***** Records *****
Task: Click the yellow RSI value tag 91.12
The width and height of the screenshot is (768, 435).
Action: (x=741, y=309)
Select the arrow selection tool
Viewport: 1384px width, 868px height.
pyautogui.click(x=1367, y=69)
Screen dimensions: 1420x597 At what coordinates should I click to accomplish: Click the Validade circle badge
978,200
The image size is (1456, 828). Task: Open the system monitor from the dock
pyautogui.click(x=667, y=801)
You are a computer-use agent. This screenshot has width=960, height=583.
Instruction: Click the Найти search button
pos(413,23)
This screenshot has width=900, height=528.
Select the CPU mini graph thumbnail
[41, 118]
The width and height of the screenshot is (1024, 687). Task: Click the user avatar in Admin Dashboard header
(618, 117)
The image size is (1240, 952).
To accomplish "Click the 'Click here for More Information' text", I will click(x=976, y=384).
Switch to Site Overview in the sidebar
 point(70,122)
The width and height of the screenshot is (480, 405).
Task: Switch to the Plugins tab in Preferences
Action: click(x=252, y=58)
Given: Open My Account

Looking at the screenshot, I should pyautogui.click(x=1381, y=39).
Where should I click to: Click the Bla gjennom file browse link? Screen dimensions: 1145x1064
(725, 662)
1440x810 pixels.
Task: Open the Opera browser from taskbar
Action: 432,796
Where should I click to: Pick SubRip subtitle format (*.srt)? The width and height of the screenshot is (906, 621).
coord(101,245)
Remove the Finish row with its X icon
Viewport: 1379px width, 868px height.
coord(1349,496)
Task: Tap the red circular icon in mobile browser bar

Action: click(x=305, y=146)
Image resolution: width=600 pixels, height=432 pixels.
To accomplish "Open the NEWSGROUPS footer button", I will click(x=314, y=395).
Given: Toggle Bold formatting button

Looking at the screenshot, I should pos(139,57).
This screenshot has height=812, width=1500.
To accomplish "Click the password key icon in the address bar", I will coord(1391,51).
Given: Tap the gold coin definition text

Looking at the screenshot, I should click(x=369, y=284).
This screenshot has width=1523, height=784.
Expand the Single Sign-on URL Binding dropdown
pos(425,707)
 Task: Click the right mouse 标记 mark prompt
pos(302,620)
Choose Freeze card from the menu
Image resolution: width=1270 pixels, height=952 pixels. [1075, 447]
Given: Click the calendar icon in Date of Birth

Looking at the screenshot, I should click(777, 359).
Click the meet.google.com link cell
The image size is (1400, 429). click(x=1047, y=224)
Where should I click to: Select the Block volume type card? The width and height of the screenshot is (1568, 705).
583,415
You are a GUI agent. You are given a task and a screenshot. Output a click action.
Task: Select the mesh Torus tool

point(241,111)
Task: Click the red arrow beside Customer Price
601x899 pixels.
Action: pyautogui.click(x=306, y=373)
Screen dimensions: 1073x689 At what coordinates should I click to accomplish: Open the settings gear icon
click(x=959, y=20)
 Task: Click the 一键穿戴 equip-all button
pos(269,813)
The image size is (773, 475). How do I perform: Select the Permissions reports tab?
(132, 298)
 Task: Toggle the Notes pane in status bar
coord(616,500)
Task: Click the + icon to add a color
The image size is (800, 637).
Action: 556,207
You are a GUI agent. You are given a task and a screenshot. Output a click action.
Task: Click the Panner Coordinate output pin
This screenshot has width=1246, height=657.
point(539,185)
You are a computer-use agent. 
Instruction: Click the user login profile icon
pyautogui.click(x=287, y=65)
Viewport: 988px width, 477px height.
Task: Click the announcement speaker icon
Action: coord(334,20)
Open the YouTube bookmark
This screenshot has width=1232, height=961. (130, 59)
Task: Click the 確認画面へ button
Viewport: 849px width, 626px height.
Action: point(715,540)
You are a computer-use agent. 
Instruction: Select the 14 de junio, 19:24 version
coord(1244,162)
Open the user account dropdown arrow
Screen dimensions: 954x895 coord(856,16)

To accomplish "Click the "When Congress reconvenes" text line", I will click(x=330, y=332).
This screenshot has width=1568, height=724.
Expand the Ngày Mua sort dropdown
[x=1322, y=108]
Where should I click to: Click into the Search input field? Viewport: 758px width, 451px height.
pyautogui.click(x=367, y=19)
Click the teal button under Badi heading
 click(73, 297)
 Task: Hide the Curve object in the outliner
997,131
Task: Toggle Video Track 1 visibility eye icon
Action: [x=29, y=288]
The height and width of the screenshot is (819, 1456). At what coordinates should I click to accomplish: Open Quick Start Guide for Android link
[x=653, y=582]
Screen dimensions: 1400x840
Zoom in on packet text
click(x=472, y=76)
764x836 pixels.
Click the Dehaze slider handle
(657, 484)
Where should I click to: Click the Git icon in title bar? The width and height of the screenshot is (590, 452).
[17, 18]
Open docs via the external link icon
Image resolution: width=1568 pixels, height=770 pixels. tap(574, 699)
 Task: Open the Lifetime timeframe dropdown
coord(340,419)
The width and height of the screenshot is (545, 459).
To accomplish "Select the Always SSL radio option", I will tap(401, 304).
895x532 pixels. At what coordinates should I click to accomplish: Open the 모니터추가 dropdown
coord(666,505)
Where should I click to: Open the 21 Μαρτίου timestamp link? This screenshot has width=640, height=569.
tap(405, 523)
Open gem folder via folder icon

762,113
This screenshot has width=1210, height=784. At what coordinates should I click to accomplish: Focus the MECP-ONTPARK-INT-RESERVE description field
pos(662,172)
*****
→ **What the task requires**: Copy the data word for word, beginning at the line that contains "Open docs via the external link icon" and continuing through the end of the data.

→ **Solution to the exercise**:
Open docs via the external link icon
Image resolution: width=1568 pixels, height=770 pixels. tap(574, 699)
 Task: Open the Lifetime timeframe dropdown
coord(340,419)
The width and height of the screenshot is (545, 459).
To accomplish "Select the Always SSL radio option", I will tap(401, 304).
895x532 pixels. At what coordinates should I click to accomplish: Open the 모니터추가 dropdown
coord(666,505)
Where should I click to: Open the 21 Μαρτίου timestamp link? This screenshot has width=640, height=569.
tap(405, 523)
Open gem folder via folder icon

762,113
This screenshot has width=1210, height=784. At what coordinates should I click to accomplish: Focus the MECP-ONTPARK-INT-RESERVE description field
pos(662,172)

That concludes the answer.